Aside from the motel out on Route 9, I’m wondering if there is a suitable place for an affair. Most people would agree that affairs are a serious subject, whether you’re talking about the neighbors, an article in the New York Times or an author’s next book. Extracurricular sex is an emotion-filled event regardless of which side of the bed you fall—betrayer or the betrayed.
A recent piece in the New York Times handles the topic of sex outside a marriage from both an analytical and emotional perspective. The article delves deep into the affair of a woman named Cynthia, her reasons for the affair (read great sex here) and the subsequent trauma of what occurs when her lover drops dead quite unexpectedly. The article goes on to offer well-honed wisdom and ultimately a happy ending for Cynthia and her husband, who we learn knew of the affair all along. The story is neatly packaged, making for an engaging read. Having never had an affair, I read the article as an interested bystander. As a romance writer, I was enthralled on a completely different level.
The article distracted me with its various plot points: 1) If Cynthia’s lover hadn’t dropped dead, how might the affair have resolved? 2) I did think the whole premise of the NYT article made for a great novel. 3) You could never use said premise in a true romance novel—not “as is.” While affairs are tough to navigate in real life, they may be even trickier for the romance writer.
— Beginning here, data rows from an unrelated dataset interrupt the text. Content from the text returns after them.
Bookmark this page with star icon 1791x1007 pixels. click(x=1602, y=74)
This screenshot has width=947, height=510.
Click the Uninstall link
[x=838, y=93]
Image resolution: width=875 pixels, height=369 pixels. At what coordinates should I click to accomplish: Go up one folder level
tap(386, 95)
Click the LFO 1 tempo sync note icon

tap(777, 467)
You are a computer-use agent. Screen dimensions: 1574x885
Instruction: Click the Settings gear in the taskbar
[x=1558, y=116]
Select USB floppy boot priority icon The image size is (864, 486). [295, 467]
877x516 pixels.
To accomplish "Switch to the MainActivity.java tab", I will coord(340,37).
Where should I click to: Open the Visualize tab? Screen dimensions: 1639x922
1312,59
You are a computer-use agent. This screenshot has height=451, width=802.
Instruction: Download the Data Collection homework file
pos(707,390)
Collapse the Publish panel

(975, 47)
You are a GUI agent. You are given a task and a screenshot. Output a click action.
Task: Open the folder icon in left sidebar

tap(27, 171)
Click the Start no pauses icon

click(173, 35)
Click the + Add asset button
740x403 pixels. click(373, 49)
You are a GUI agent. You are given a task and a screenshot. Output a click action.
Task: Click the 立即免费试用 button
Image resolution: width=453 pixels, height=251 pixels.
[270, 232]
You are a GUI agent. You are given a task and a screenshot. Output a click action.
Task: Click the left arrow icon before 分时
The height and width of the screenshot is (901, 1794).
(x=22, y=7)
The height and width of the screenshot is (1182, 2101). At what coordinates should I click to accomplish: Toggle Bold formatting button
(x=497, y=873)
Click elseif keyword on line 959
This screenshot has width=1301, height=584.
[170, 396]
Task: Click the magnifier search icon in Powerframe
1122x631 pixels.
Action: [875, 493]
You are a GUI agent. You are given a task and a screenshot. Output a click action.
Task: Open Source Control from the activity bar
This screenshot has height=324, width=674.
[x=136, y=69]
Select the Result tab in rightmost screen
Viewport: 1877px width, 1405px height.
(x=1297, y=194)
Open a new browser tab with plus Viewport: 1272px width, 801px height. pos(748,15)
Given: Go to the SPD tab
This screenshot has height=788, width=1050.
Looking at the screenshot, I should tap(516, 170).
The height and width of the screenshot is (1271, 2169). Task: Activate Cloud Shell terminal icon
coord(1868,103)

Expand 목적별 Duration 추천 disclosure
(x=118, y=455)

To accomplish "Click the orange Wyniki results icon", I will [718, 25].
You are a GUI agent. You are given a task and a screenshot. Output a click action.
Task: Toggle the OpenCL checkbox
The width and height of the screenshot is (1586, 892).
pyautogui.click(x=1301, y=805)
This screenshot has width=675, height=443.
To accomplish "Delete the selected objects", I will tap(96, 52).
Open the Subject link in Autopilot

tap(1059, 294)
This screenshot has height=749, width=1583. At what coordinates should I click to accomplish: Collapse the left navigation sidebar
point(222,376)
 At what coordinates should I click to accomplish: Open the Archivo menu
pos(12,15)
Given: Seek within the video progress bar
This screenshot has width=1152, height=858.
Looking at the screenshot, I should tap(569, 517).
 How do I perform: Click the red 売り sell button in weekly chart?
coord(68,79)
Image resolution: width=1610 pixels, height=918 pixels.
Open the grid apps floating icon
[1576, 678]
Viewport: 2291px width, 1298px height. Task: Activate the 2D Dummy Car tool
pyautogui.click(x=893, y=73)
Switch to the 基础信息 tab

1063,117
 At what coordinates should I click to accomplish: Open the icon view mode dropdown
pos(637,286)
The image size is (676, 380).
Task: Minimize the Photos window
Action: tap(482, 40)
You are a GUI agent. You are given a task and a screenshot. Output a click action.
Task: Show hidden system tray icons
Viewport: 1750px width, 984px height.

Let me explain:
In recent years much of what constitutes a traditional love story: boy meets girl, boy loses girl, and so on… has become more malleable. Bad boys make for the best heroes, and if there’s a little prison time involved, so much the better. Heroines had better be sharp thinkers, seriously employed with their own businesses, if possible. If there’s rescuing to be done, both parties must stand at the precipice of peril and share equally in the saving. Welcome and long live the rules of modern romance.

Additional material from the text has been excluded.